Я развёл руками, словно бы у меня нет слов. Очень уж не хотелось повторять избитые, много раз опробованные аргументы в таком деле.
– Это реальность, нам не дано предугадать, что с нами будет, и ничего тут не поделаешь.
– Так ты признаёшь, что цель этой акции в том, чтобы выманить его в Россию?
– Вовсе нет! Как только такое в голову могло прийти? – честно говоря, я и в самом деле возмущён.
– Не надоело врать? Уж я-то всё про тебя знаю. Тебе позвонил бывший коллега, тоже отставник… А впрочем, нет. Насколько я помню, тебя по суду тогда уволили.
– Память у тебя совсем дырявая. Через суд я только хотел восстановиться…
Вот слышу смех. Чувствую, что он не прочь поиздеваться надо мной. Похоже, намеренно провоцирует, добивается, чтобы я ему признался. Но в чём?
– И откуда такая неистребимая любовь к работе в «органах»?
– Ты всё равно это не поймёшь…
– Так вот, тебе позвонили и назначили встречу в мастерской у знакомого тебе художника, он как раз устраивал вечеринку по случаю своей персональной выставки. Там-то за рюмкой коньяка и объяснили, что нужно поучаствовать в некой акции. Это было связано с твоей поездкой в Париж. Ты поначалу отказался, а потом тебе намекнули, что могут запретить покидать Россию, как бывшему сотруднику, носителю секретной информацией… Ну, это всё понятно.
– Да не было ничего такого!
Он снова засмеялся.
– За что тебя уважаю – за профессионализм! Врать будешь до тех пор, пока не окажешься у расстрельной стенки.
– Сам-то попридержи язык! И нечего мне тут заливать про то, чего попросту не могло быть и на самом деле не было.
– Да ладно, чёрт с тобой! Пусть всё это плод моей фантазии. Но мне интересно, вот как бы ты поступил, если бы догадался, что в этом заинтересованы спецслужбы, если бы перед тобой маячили угроза стать невыездным?
Ну как мне ему объяснить? Дело же вовсе не в запрете покидать страну.
– Пойми, даже если предположить, что я кое-что подозревал… что я догадывался, будто дело тут нечистое и не обошлось без участия «конторы», ты одного не понимаешь – для человека крайне важно ощущение свободы…
– Так что, могли и посадить?
– Да нет же! Ты снова не о том! – я уже начинал терять тер-пение. – Свобода! Когда она есть, её не замечаешь. Это слишком привычно, как утренний кофе, или как лёгкий звук, когда стучишь по клавиатуре ноутбука. Но стоит сломаться кофеварке или забарахлит виндоуз в твоём компьютере, и ты понимаешь, что всё – у тебя отобрали нечто самое необходимое для жизни. Тебя лишили того, без чего существование немыслимо, просто невозможно. Тебя лишили ощущения свободы!

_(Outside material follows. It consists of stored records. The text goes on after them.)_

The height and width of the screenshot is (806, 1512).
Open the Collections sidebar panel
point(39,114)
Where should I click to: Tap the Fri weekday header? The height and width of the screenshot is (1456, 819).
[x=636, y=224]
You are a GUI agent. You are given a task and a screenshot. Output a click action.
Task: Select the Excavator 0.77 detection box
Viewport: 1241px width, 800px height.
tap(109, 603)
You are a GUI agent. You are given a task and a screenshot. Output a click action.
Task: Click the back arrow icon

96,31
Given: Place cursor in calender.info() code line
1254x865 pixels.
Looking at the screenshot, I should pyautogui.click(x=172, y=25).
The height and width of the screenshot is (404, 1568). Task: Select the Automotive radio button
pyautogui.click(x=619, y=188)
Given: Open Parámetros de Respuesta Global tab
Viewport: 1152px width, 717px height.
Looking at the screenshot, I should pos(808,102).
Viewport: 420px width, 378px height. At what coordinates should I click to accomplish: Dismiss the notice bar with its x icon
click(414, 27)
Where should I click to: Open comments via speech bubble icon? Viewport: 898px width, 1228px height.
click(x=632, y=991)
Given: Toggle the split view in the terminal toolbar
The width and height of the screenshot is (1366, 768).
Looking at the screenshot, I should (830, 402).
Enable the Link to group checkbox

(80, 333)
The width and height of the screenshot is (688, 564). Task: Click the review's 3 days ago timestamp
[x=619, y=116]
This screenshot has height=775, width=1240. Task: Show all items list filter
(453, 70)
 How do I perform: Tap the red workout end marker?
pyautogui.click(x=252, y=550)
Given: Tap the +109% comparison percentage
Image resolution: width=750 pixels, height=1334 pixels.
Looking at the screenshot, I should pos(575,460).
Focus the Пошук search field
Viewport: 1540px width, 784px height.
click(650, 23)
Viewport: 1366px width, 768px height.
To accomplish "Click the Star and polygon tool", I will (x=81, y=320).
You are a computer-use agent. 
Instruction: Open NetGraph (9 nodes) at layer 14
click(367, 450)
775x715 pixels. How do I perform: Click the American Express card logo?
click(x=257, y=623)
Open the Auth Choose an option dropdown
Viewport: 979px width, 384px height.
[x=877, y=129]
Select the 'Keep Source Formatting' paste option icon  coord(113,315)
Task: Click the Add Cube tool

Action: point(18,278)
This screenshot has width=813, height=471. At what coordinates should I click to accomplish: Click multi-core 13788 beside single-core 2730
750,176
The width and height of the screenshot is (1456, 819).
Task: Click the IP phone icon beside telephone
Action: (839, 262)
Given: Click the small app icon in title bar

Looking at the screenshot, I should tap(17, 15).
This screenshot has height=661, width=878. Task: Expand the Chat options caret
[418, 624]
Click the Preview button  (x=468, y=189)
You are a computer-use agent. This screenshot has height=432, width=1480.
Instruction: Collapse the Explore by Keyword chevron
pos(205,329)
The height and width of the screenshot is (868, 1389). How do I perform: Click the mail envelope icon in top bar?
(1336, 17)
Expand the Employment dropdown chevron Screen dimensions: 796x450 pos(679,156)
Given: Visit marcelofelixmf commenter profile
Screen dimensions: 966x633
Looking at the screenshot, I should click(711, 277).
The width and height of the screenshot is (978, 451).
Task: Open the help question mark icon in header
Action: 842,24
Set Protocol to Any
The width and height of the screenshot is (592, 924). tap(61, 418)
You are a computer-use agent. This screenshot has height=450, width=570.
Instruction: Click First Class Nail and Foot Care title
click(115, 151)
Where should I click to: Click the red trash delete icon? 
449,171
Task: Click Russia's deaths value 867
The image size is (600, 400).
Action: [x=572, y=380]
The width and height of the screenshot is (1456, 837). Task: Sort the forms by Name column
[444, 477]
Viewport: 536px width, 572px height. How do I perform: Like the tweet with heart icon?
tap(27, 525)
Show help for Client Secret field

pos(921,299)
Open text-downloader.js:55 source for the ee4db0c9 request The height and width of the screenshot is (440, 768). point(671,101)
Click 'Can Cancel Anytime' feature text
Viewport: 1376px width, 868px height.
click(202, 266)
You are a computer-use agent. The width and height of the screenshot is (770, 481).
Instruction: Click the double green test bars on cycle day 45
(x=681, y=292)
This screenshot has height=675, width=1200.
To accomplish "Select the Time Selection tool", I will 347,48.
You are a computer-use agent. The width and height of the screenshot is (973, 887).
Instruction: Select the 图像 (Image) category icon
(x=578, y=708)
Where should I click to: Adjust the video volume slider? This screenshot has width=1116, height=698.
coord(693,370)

– Как-то слишком уж примитивно. Я про кофеварку…
– Не придирайся. Это только для примера.
– Но нельзя же всё сводить только к ощущениям.
– А что такое, по-твоему, свобода?
Он задумался. Видимо, и для него нелегко, при всех его способностях, найти объяснение тому, что слишком привычно и естественно, а потому простому определению не поддаётся. Это как дважды два – попробуй, докажи, что это не пять, не семь, а именно четыре. Мне интересно, как он вывернется. К тому же я могу предположить, что у него весьма своеобразное понимание свободы.
– Свобода… Ну, это как грибы. Красивые, их приятно собирать. Но если жрать все без разбора, можно отравиться. Примерно так я себе это представляю…
Я ничего не ответил. Эти кулинарные сравнения никогда меня не возбуждали. Хотя в них и была кое-какая доля истины, но к моему случаю это не имело отношения. Какое может быть обжорство? Да при моих весьма умеренных потребностях было бы странно даже говорить об этом!